• _Prompt_
The required output is the line with "Instruction: Open the" plus all lines that follow it to the end of the listing below, written out exactly, with no pictures.

[The records Boundary: Start]

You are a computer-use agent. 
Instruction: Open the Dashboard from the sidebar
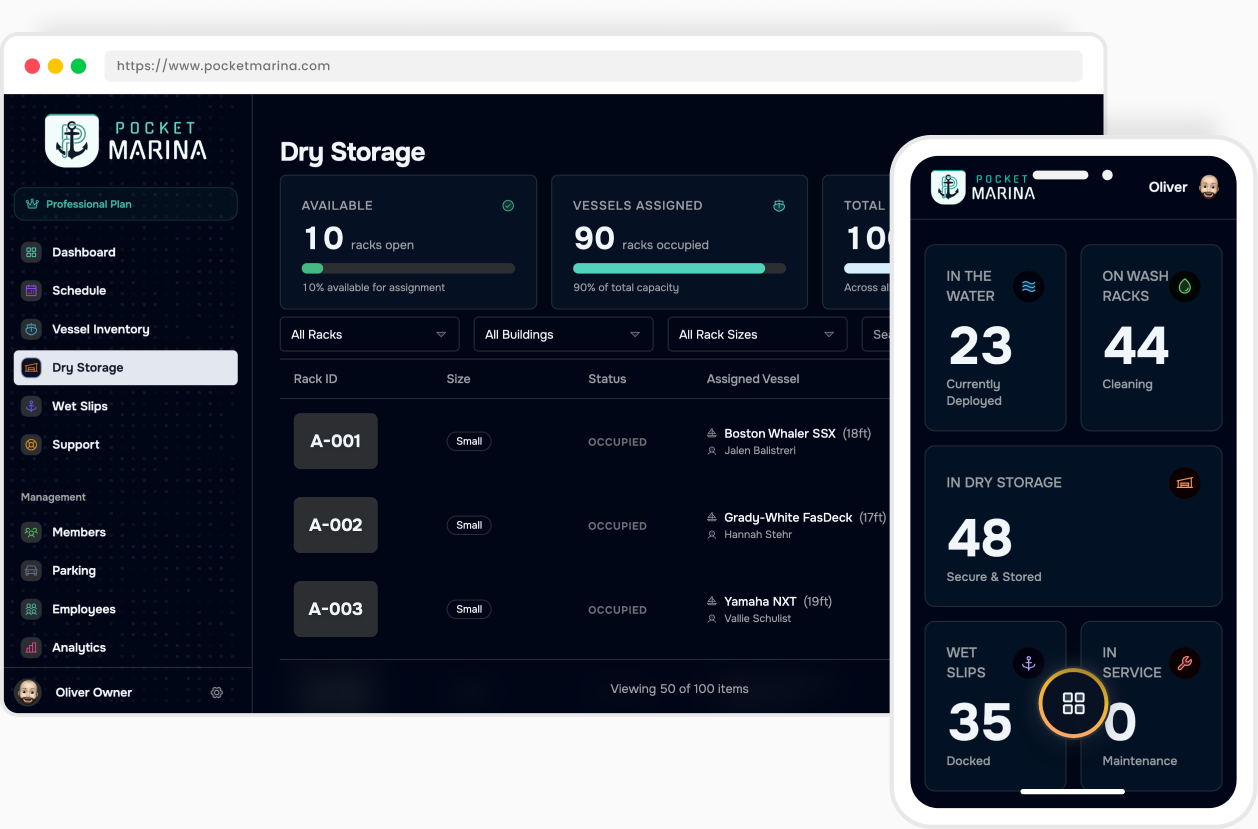point(82,252)
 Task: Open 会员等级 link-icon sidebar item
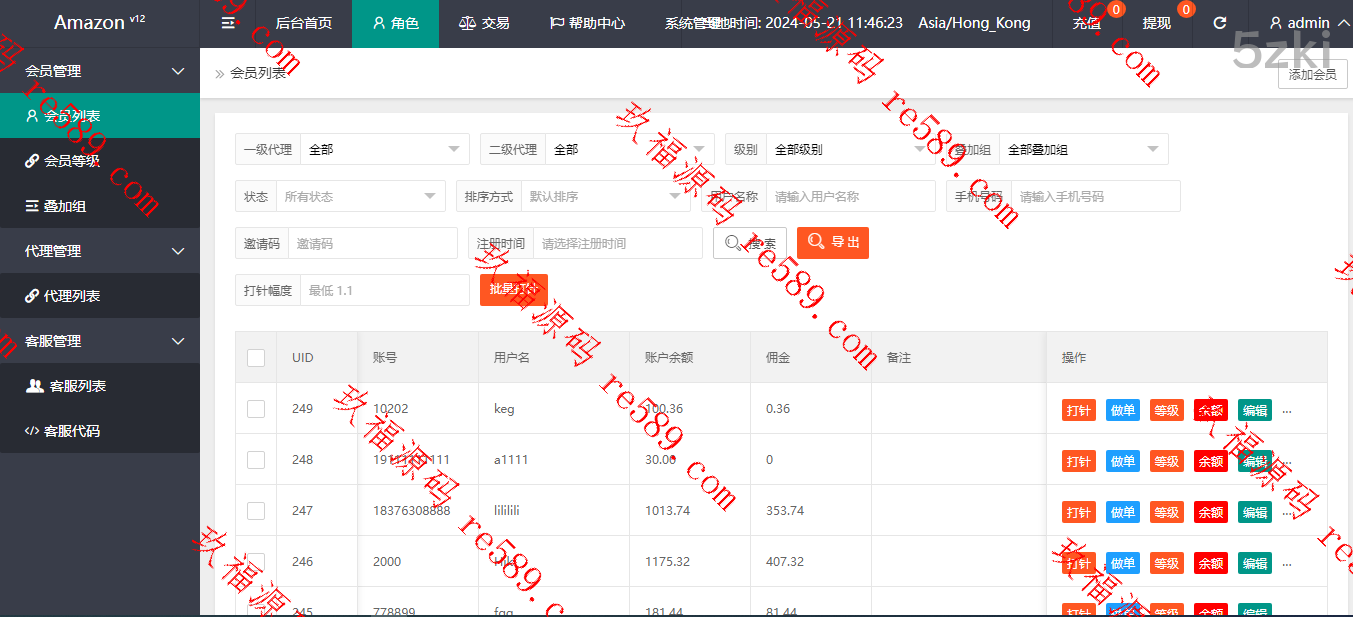tap(62, 161)
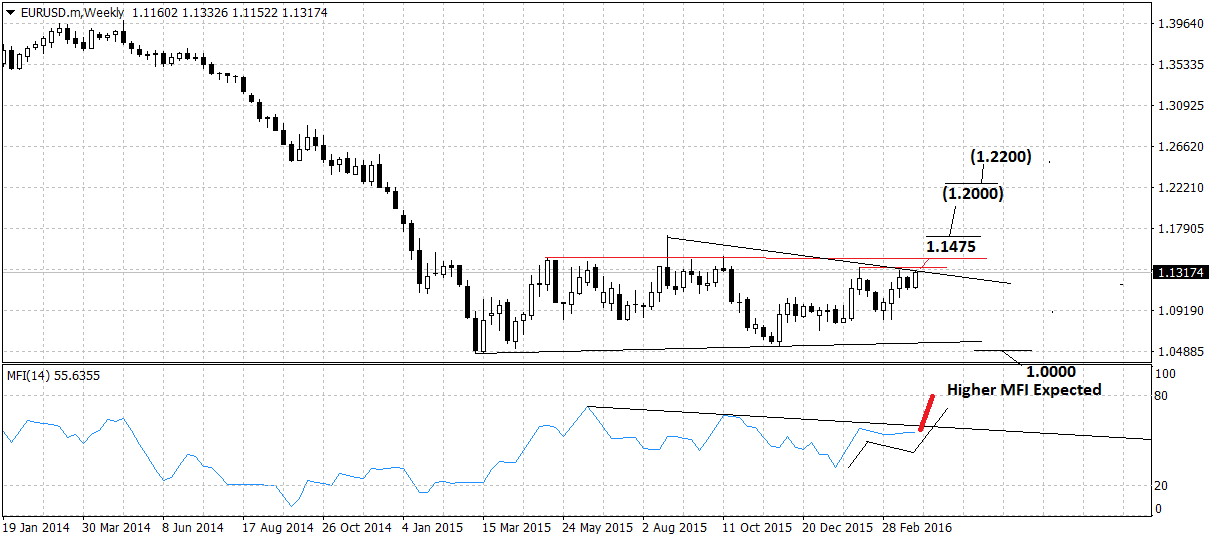The width and height of the screenshot is (1211, 540).
Task: Click the current price tag 1.13174
Action: pos(1176,272)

[The records Boundary: End]

• _Answer below_
Instruction: Open the Dashboard from the sidebar
point(82,252)
 Task: Open 会员等级 link-icon sidebar item
tap(62, 161)
The width and height of the screenshot is (1211, 540).
Task: Click the current price tag 1.13174
Action: pos(1176,272)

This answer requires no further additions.